AVAILABLE RECORDS
********
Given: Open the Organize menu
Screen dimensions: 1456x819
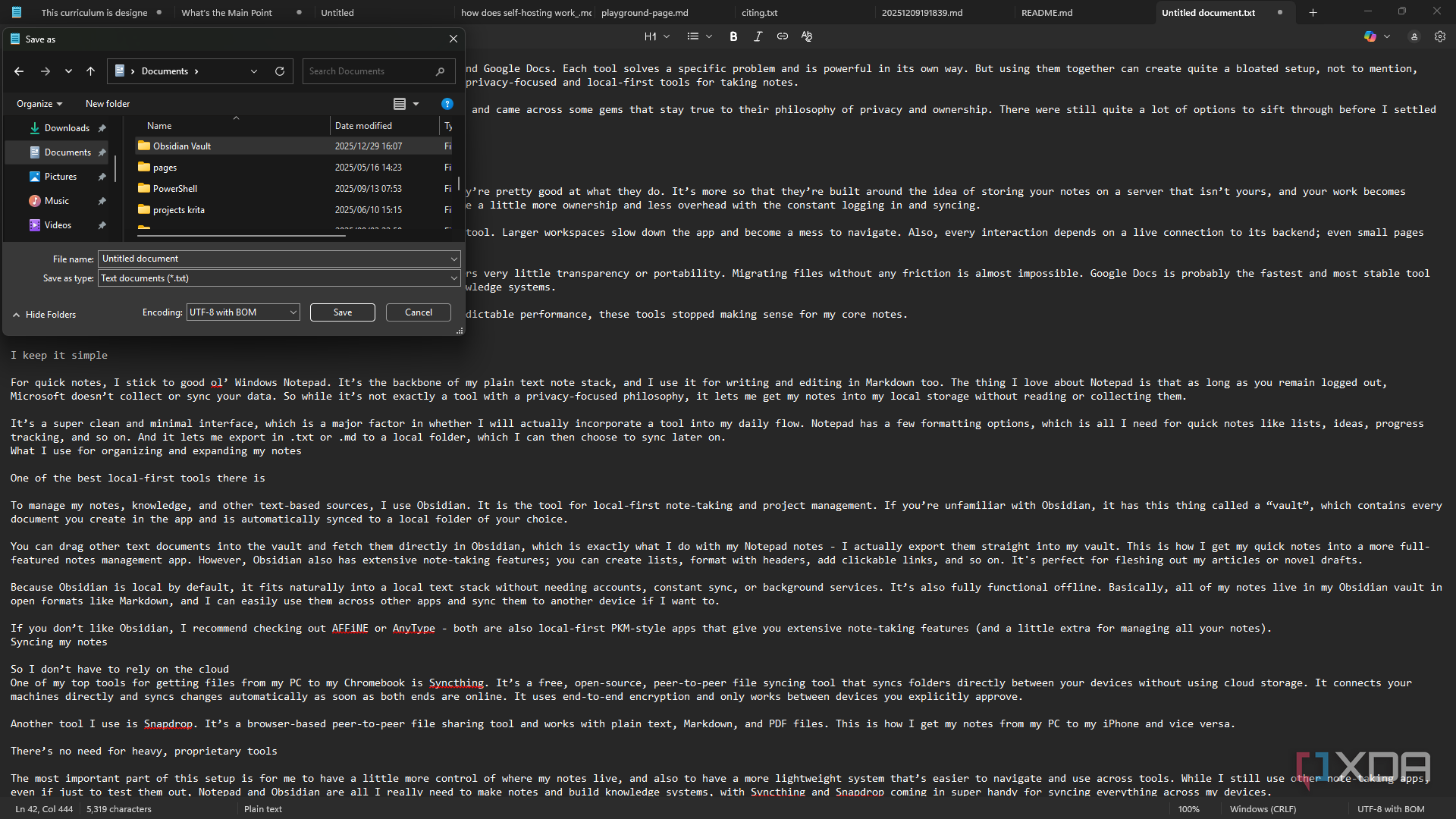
********
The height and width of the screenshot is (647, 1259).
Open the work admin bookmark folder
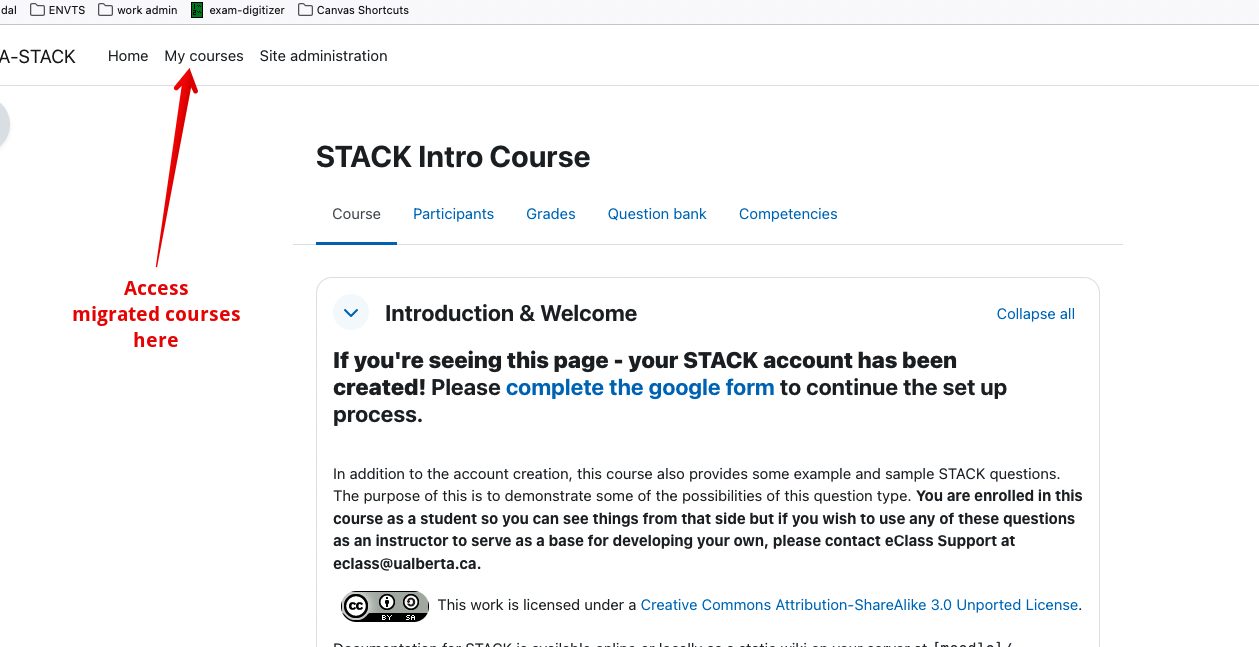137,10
********
EXERCISE INSTRUCTIONS
The lines above from the one containing "Given: Open the Organize menu" through the one containing "Screen dimensions: 1456x819" are to be set down exactly, and no others.

RESULT OF THE TASK
Given: Open the Organize menu
Screen dimensions: 1456x819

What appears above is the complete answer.